:: Exercise instructions ::
Every single entry below should be reproduced verbatim.

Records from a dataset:
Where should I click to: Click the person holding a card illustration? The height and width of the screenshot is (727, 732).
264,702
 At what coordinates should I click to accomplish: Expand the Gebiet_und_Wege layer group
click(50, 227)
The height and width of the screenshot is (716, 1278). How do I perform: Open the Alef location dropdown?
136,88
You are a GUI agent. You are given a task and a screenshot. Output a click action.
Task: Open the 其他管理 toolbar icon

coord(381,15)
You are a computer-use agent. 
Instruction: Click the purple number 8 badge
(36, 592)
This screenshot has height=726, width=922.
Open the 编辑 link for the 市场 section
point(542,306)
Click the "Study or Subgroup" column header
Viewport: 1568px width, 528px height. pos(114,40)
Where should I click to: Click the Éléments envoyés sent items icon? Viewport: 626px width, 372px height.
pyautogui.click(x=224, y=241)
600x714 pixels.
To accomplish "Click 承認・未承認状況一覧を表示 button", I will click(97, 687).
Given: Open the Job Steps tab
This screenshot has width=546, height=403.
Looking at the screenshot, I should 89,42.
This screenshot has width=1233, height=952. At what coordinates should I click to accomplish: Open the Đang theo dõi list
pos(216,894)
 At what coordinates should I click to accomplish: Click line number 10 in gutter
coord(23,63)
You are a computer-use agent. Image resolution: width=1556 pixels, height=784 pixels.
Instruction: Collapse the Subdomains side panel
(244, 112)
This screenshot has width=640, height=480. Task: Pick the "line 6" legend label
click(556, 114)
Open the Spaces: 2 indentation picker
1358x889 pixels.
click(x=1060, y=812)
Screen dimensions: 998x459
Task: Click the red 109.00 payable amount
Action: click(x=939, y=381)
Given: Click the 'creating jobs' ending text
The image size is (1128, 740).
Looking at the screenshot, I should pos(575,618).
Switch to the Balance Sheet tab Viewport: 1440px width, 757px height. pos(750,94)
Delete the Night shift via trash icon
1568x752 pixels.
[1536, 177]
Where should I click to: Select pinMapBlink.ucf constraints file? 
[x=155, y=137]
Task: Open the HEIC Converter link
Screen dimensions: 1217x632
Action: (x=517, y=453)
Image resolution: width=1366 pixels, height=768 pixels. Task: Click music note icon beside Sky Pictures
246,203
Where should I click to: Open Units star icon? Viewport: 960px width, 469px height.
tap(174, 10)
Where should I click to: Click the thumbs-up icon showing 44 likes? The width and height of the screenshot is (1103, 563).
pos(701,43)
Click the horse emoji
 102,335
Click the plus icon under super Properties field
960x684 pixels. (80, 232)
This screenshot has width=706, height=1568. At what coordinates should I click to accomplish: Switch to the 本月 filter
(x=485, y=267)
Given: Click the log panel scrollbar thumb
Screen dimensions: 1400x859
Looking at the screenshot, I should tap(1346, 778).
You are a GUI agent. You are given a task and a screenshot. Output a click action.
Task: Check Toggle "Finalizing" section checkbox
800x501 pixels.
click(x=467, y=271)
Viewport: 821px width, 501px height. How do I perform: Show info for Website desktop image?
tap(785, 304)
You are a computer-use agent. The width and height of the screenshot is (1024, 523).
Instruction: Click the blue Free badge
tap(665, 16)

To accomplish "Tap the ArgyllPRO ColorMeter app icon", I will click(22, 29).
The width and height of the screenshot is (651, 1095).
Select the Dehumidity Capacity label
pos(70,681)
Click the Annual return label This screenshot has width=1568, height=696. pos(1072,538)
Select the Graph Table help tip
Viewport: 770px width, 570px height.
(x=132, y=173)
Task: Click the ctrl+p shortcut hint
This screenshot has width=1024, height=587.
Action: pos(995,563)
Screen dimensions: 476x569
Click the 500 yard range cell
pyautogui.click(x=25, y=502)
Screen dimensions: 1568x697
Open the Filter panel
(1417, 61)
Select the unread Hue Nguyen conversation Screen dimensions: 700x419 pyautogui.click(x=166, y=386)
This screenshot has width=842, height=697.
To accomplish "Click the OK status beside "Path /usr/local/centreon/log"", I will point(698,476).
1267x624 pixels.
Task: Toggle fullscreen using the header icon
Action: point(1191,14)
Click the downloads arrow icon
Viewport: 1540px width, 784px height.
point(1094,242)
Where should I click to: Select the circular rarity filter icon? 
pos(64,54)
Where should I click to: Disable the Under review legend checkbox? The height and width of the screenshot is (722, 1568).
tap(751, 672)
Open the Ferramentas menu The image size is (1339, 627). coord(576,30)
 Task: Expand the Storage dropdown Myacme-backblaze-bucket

:: Problem solution ::
Where should I click to: Click the person holding a card illustration? The height and width of the screenshot is (727, 732).
264,702
 At what coordinates should I click to accomplish: Expand the Gebiet_und_Wege layer group
click(50, 227)
The height and width of the screenshot is (716, 1278). How do I perform: Open the Alef location dropdown?
136,88
You are a GUI agent. You are given a task and a screenshot. Output a click action.
Task: Open the 其他管理 toolbar icon

coord(381,15)
You are a computer-use agent. 
Instruction: Click the purple number 8 badge
(36, 592)
This screenshot has height=726, width=922.
Open the 编辑 link for the 市场 section
point(542,306)
Click the "Study or Subgroup" column header
Viewport: 1568px width, 528px height. pos(114,40)
Where should I click to: Click the Éléments envoyés sent items icon? Viewport: 626px width, 372px height.
pyautogui.click(x=224, y=241)
600x714 pixels.
To accomplish "Click 承認・未承認状況一覧を表示 button", I will click(97, 687).
Given: Open the Job Steps tab
This screenshot has width=546, height=403.
Looking at the screenshot, I should 89,42.
This screenshot has width=1233, height=952. At what coordinates should I click to accomplish: Open the Đang theo dõi list
pos(216,894)
 At what coordinates should I click to accomplish: Click line number 10 in gutter
coord(23,63)
You are a computer-use agent. Image resolution: width=1556 pixels, height=784 pixels.
Instruction: Collapse the Subdomains side panel
(244, 112)
This screenshot has width=640, height=480. Task: Pick the "line 6" legend label
click(556, 114)
Open the Spaces: 2 indentation picker
1358x889 pixels.
click(x=1060, y=812)
Screen dimensions: 998x459
Task: Click the red 109.00 payable amount
Action: click(x=939, y=381)
Given: Click the 'creating jobs' ending text
The image size is (1128, 740).
Looking at the screenshot, I should pos(575,618).
Switch to the Balance Sheet tab Viewport: 1440px width, 757px height. pos(750,94)
Delete the Night shift via trash icon
1568x752 pixels.
[1536, 177]
Where should I click to: Select pinMapBlink.ucf constraints file? 
[x=155, y=137]
Task: Open the HEIC Converter link
Screen dimensions: 1217x632
Action: (x=517, y=453)
Image resolution: width=1366 pixels, height=768 pixels. Task: Click music note icon beside Sky Pictures
246,203
Where should I click to: Open Units star icon? Viewport: 960px width, 469px height.
tap(174, 10)
Where should I click to: Click the thumbs-up icon showing 44 likes? The width and height of the screenshot is (1103, 563).
pos(701,43)
Click the horse emoji
 102,335
Click the plus icon under super Properties field
960x684 pixels. (80, 232)
This screenshot has width=706, height=1568. At what coordinates should I click to accomplish: Switch to the 本月 filter
(x=485, y=267)
Given: Click the log panel scrollbar thumb
Screen dimensions: 1400x859
Looking at the screenshot, I should tap(1346, 778).
You are a GUI agent. You are given a task and a screenshot. Output a click action.
Task: Check Toggle "Finalizing" section checkbox
800x501 pixels.
click(x=467, y=271)
Viewport: 821px width, 501px height. How do I perform: Show info for Website desktop image?
tap(785, 304)
You are a computer-use agent. The width and height of the screenshot is (1024, 523).
Instruction: Click the blue Free badge
tap(665, 16)

To accomplish "Tap the ArgyllPRO ColorMeter app icon", I will click(22, 29).
The width and height of the screenshot is (651, 1095).
Select the Dehumidity Capacity label
pos(70,681)
Click the Annual return label This screenshot has width=1568, height=696. pos(1072,538)
Select the Graph Table help tip
Viewport: 770px width, 570px height.
(x=132, y=173)
Task: Click the ctrl+p shortcut hint
This screenshot has width=1024, height=587.
Action: pos(995,563)
Screen dimensions: 476x569
Click the 500 yard range cell
pyautogui.click(x=25, y=502)
Screen dimensions: 1568x697
Open the Filter panel
(1417, 61)
Select the unread Hue Nguyen conversation Screen dimensions: 700x419 pyautogui.click(x=166, y=386)
This screenshot has width=842, height=697.
To accomplish "Click the OK status beside "Path /usr/local/centreon/log"", I will point(698,476).
1267x624 pixels.
Task: Toggle fullscreen using the header icon
Action: point(1191,14)
Click the downloads arrow icon
Viewport: 1540px width, 784px height.
point(1094,242)
Where should I click to: Select the circular rarity filter icon? 
pos(64,54)
Where should I click to: Disable the Under review legend checkbox? The height and width of the screenshot is (722, 1568).
tap(751, 672)
Open the Ferramentas menu The image size is (1339, 627). coord(576,30)
 Task: Expand the Storage dropdown Myacme-backblaze-bucket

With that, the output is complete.